Text block =
**********
My point is not to deny our difference from the Nazis. FDR's America took a different path (Japanese internments notwithstanding) and not only defeated the Nazis but installed the United Nations and imagined the Four Freedoms. I do not think that our only alternatives are Socialism or Fascism -- or Socialism or Barbarism as the old saying goes. I think there are vital differences that make a difference in the many forms of living compromised social democracy over which we struggle day to day in the world as it is, and I think these differences really are worth fighting for on their own terms. But neither should we ignore the permanent susceptibility of our system toward the perils of more fascist forms or the promise of more equitable forms either. All of this is a Big Truth underlying all the lies, big and small, we tell each other and ourselves on this score.

3 comments:

Unknown said...

Maybe you need to make a deeper, more serious study of fascism than the cartoon version most people get today. If you do, I think you will find that the ideology is actually quite profound, and is much more deeply rooted in human nature and nature than the veneer upon civilization called liberal democracy.

Fascism is the political expression of certain eternal truths which liberal societies must eternally deny if in order to survive. Fascism is the government according to the Lucifer Principle which drives life relentlessly toward higher levels of order, organization and power. Fascism is man’s hierarchical, tribal, power-seeking psyche expressed en masse. Fascism is an expression of man’s desire to live according to a divine order rather than a mundane and mutable collection of human laws. Fascism naturally arises wherever man has not been neutered by slave religions and ideologies. Fascism is the most psychically potent form of government yet invented, though for that very reason it often gets carried away and self-destructs in apocalyptic wars.

I will boldly predict that the 21st century is going to witness the rise of a global brand of techno-fascism – some kind of new, improved, multi-ethnic Axis on steroids. I will further predict that the chances of liberal democracy surviving this century are not high, since the Dark Tao seems to be trying to move the world toward a new order of social organization than what liberal democracy can allow.

I will grant you that liberal democracy has had a pretty good run, but it was never the end of history and now may itself become history. None of the world’s rising powers are liberal democracies. China is a National Socialist civilization-state with 1.4 billion souls, while the resurging Islamic empire (led by the theo-fascist Muslim Brotherhood and Iran) is even larger. So the entire Western narrative of a world progressing inexorably toward liberal democracy is looking increasingly like late 20th century nostalgia and wishful thinking to me.

Finally, please consider this: whether or not fascism triumphs in this century, it will, by its vigorous challenge to the moribund liberal order, have revitalized the democracies just as the last Axis did last century, and in that way will have played its part in the larger Luciferian drama we call life.

So speaks Darth Imperius…

Dale Carrico said...

There is absolutely nothing the least bit "deeper" or more "serious" in this line of bull, and you invite the deserved contempt and disgust of every decent person of sense you who reads your words. This is very much in line with your past "contributions" flogging a "clash of civilizations" and accusing me of being a race traitor. I wish I knew what I did to attract your attention, it is certainly unwelcome and disheartening. I post this just to remind my readers that people like you really do exist. Further comments deleted unread. It's not too late for you to grow up and help out. Good luck to you.
**********
Extracted information =
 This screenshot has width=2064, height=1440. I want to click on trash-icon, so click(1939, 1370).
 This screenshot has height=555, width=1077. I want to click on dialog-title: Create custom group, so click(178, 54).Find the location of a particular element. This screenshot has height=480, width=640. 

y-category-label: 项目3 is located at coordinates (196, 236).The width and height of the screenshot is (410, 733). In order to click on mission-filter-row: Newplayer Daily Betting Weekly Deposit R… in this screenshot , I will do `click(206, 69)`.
**********
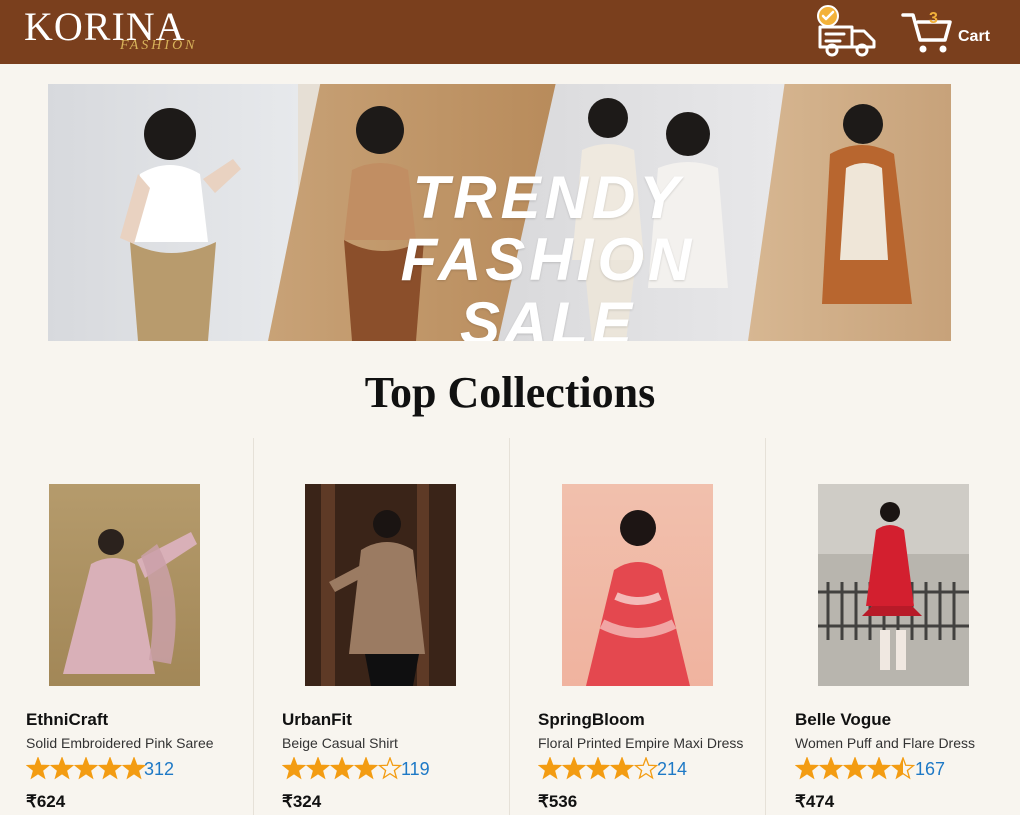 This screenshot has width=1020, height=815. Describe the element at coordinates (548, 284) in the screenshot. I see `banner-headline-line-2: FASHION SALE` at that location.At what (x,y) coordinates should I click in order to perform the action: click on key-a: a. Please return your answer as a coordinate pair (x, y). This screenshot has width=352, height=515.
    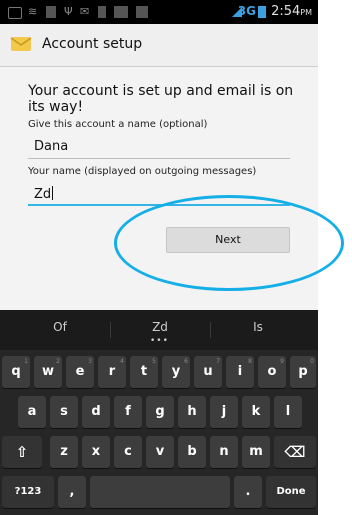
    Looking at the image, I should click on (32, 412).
**********
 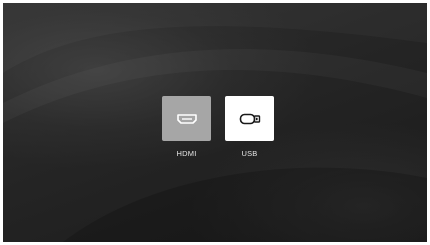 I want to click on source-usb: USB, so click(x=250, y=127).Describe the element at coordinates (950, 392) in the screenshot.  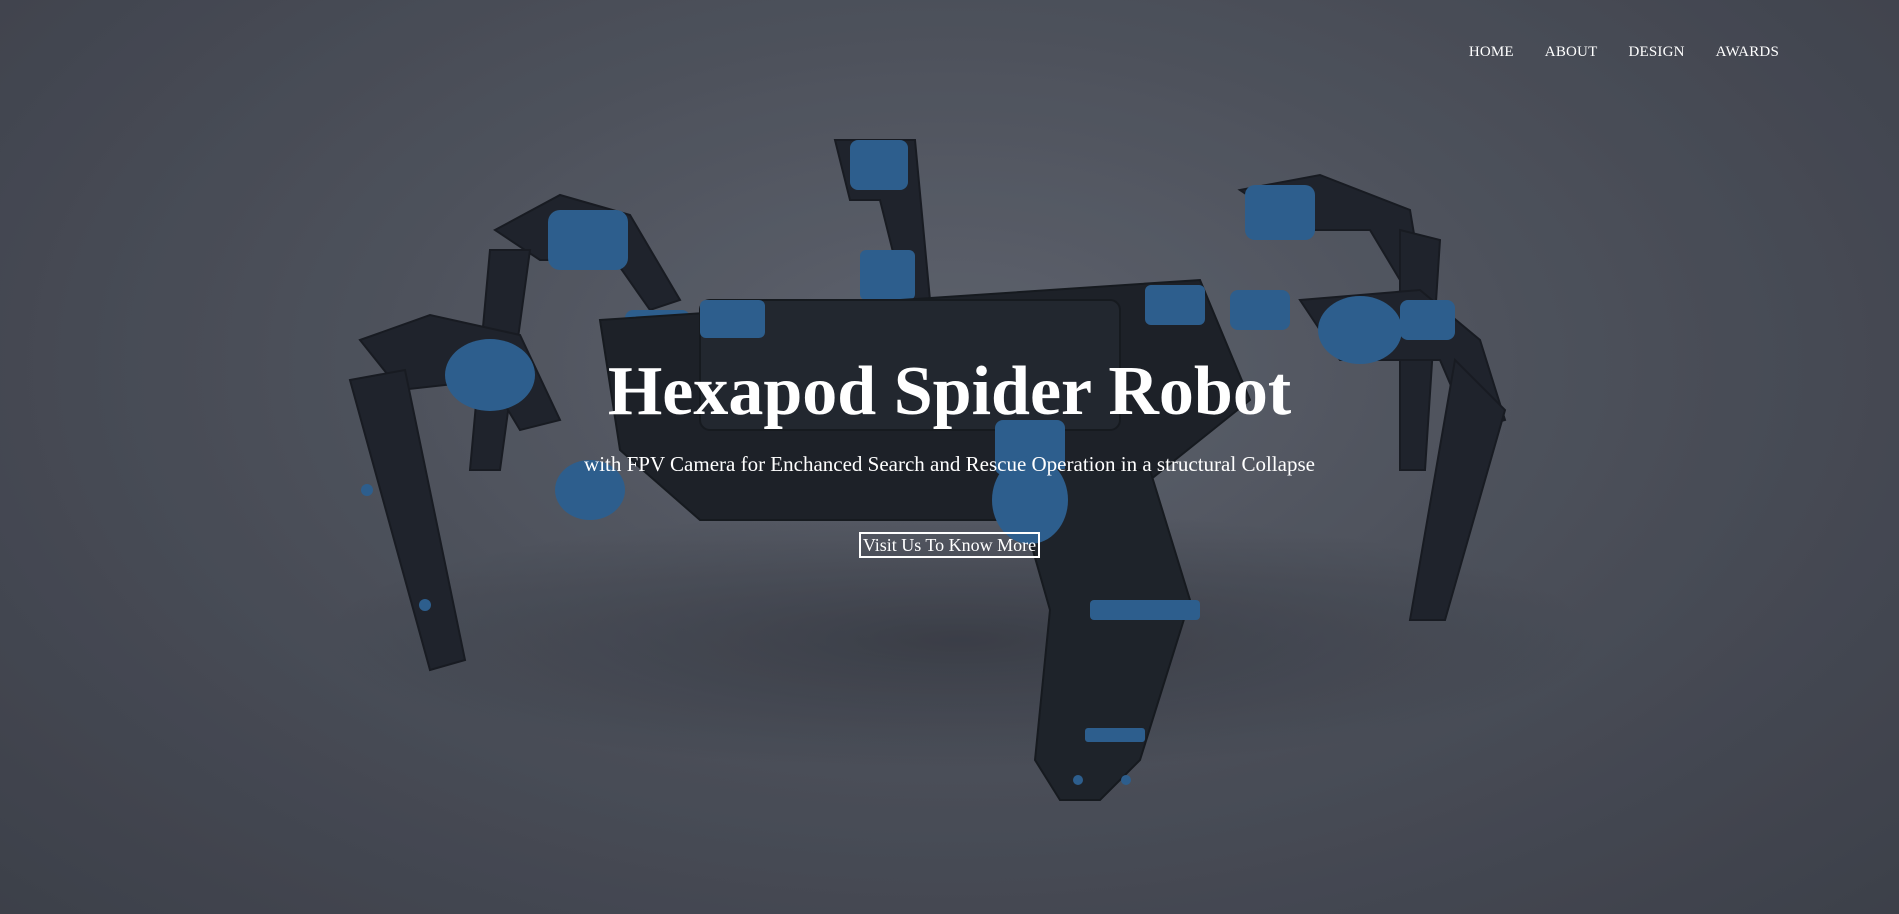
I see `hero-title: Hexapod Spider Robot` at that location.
**********
Exercise instructions = In the text above on fascism and democracy, what reason does Dale Carrico give for posting the commenter's message? Answer in one to three sentences.

Exercise solution = Dale Carrico says he posts it only to remind his readers that people like the commenter really do exist.